Two ways to solve the legitimacy crisis: A clear way and a complicated way | Al-Marsad Infographic

Is there any guarantee that the head of the new government and all its stakeholders will keep not keep the present situation intact—that is, governing by orchestrated consensus instead of an election-based democracy? Will they not obstruct the 2021 elections with wars on the ground and fabricate different conflicts?

According to the majority of experts and Libyan and non-Libyan diplomats, the answer is “absolutely not”. Any new presidential council and government, is unlikely to  leave before 3 to 4 years, and this something that even Libyan children know.

Perhaps Libyans will not see the ballot box until 2025, and by that time Stephanie Williams and other UNSMIL functionaries will have already disappeared from the political scene and left Libyans implicated in, and stuck with, a convoluted mechanism through an unelected consensus without any checks and controls. The process has only promised to deliver a government that is no less worse than the previous “interim” one. Sadly, the entire process has only ensured that domestic and international predators can continue robbing Libya blind.

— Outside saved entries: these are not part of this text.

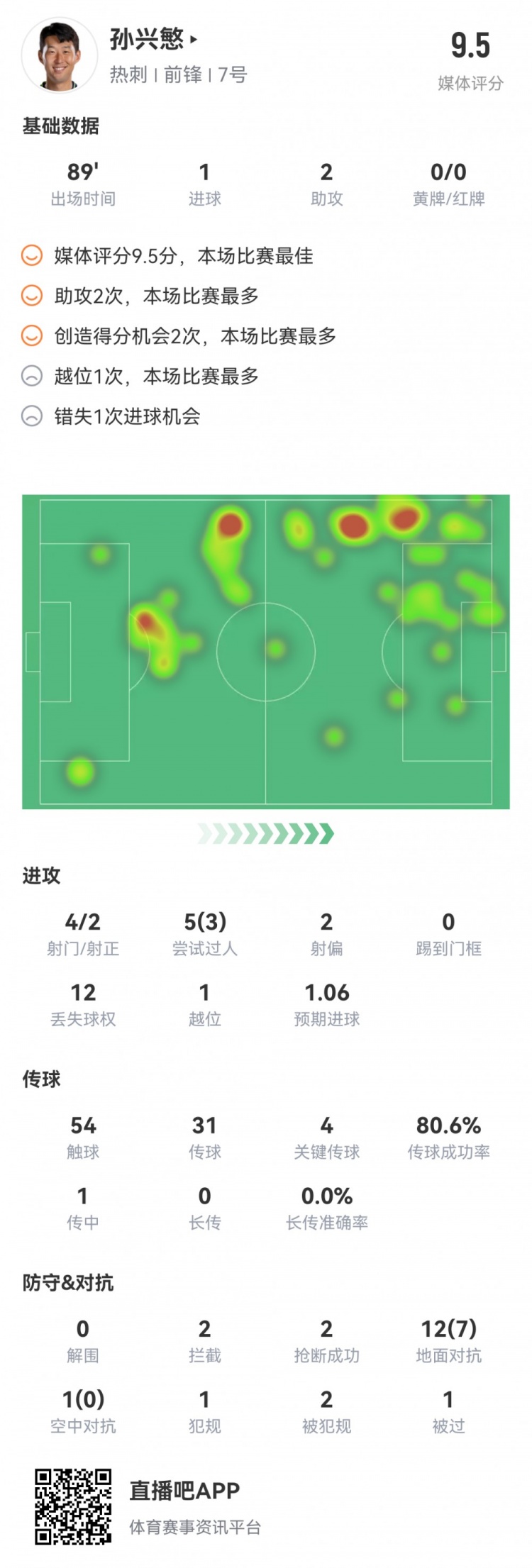Click the gray sad face beside 错失1次进球机会
Viewport: 532px width, 1568px height.
point(32,416)

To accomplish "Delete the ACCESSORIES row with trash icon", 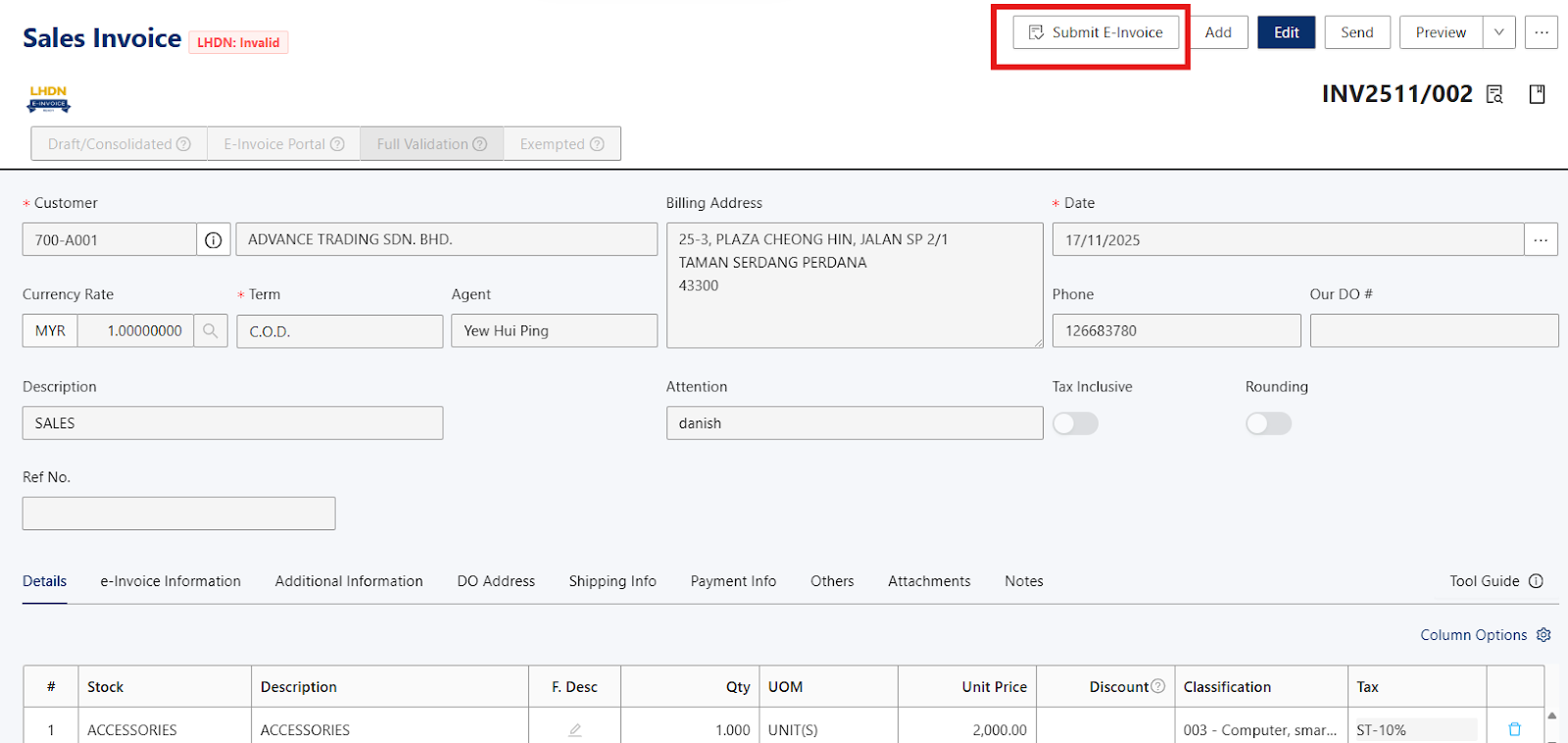I will tap(1514, 729).
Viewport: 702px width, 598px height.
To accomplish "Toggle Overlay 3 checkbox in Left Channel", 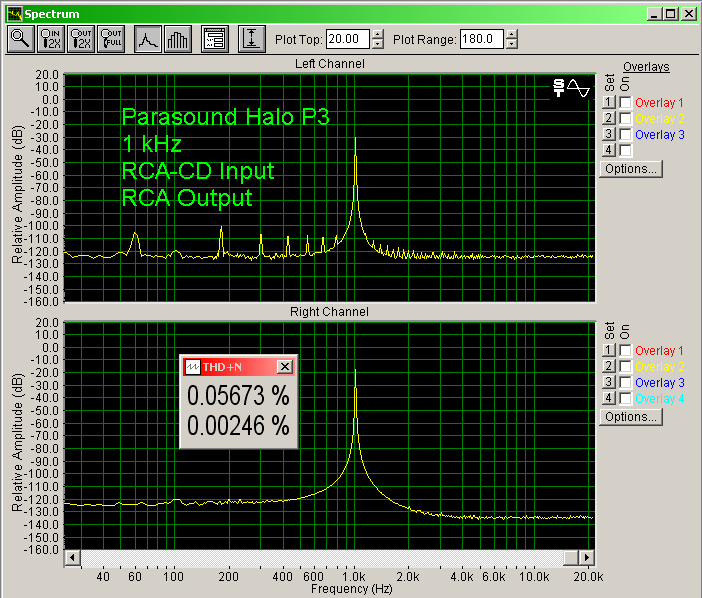I will pyautogui.click(x=625, y=134).
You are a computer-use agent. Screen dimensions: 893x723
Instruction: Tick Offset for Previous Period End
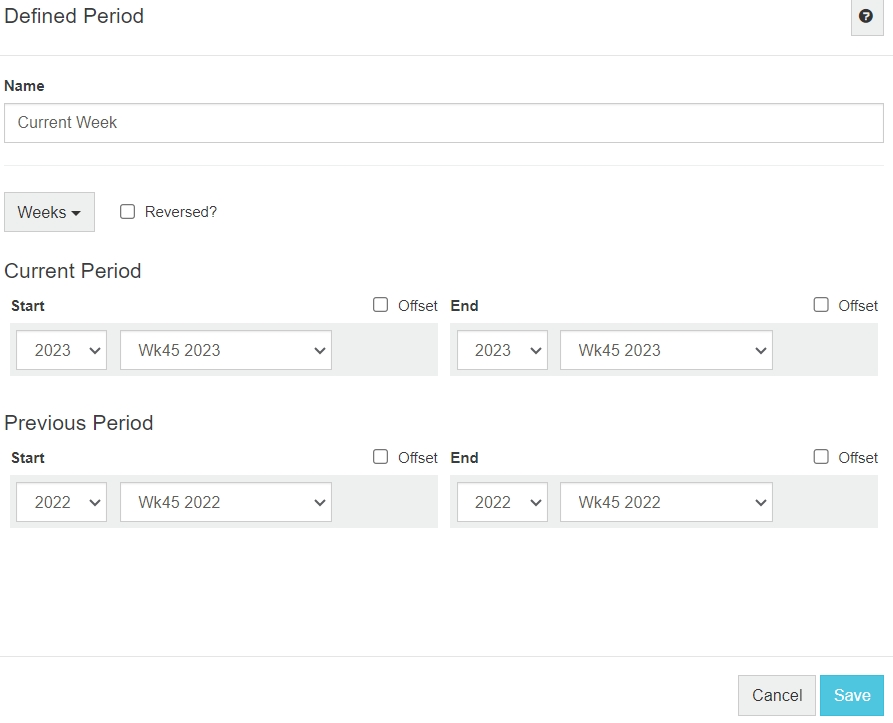tap(821, 457)
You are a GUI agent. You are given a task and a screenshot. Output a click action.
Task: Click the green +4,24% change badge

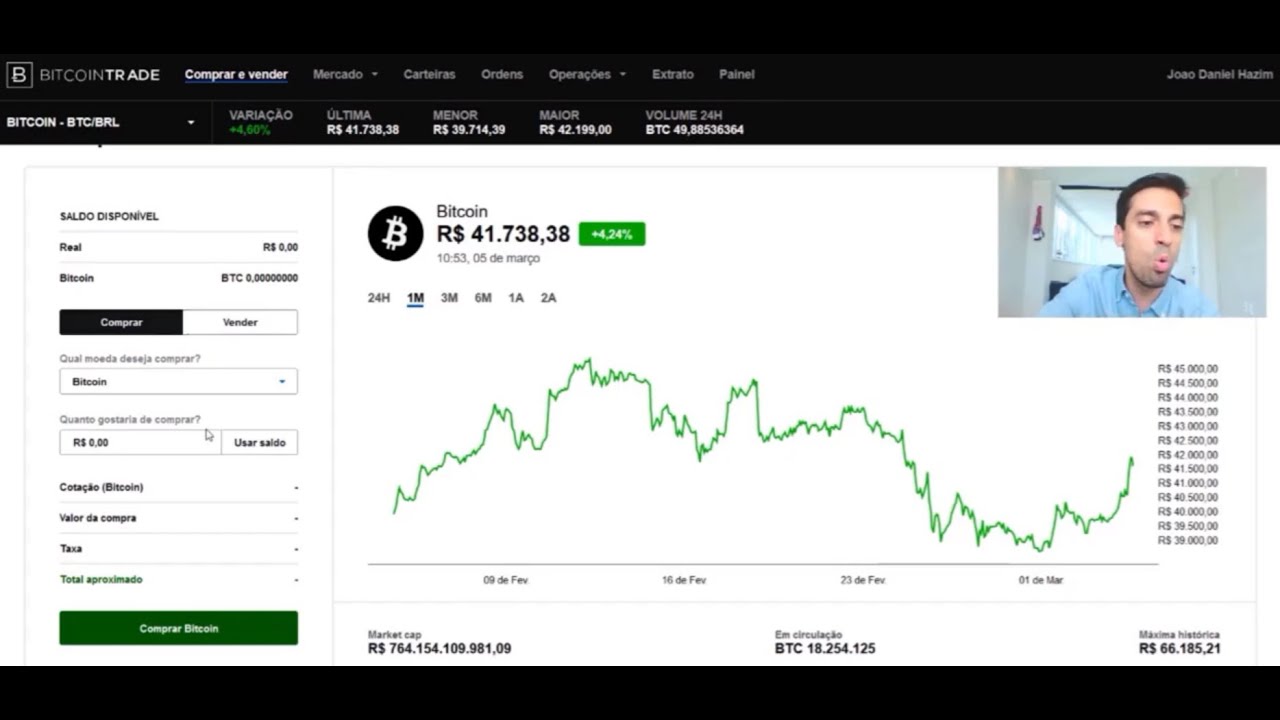coord(611,234)
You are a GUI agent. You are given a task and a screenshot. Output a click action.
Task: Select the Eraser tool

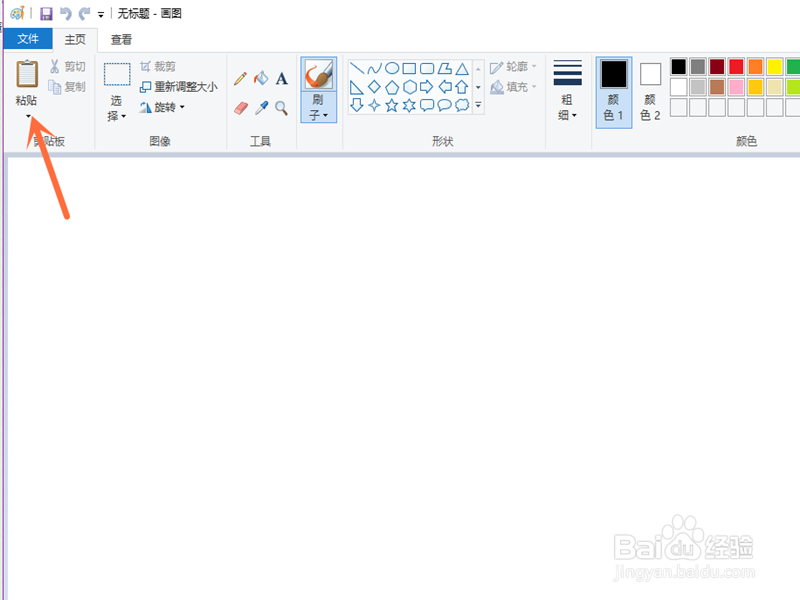pos(240,106)
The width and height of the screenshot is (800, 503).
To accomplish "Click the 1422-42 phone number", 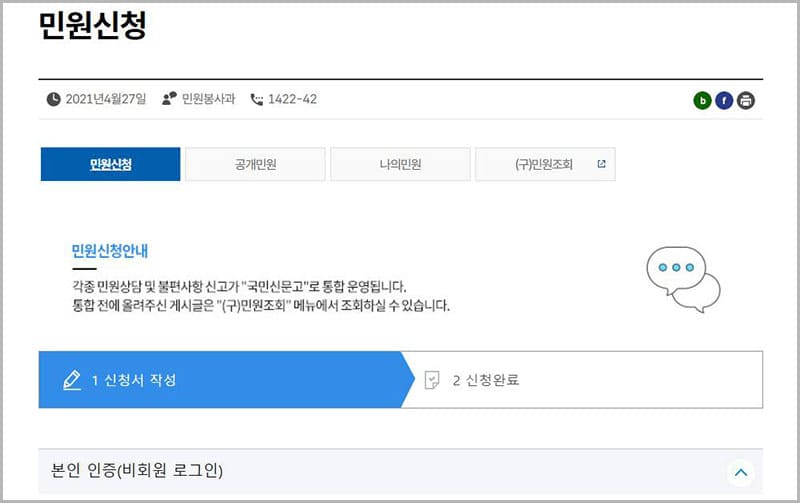I will pyautogui.click(x=292, y=99).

The only people who will pay the price for this political sorcery instigated by UNSMIL are Libyans, and not Williams, or countries, people and groups walking around it. Every single poll and canvassing of opinion has shown time and time again that the Libyan people want elections. And yet, Instead of moving the country straight to elections and allowing Libyans to exercise their democratic right after 5 years of an expired and unaccountable Sarraj government—UNSMIL has only hindered this dream, and assisted in ensuring that the right of every Libyan citizen is delayed and delayed and delayed.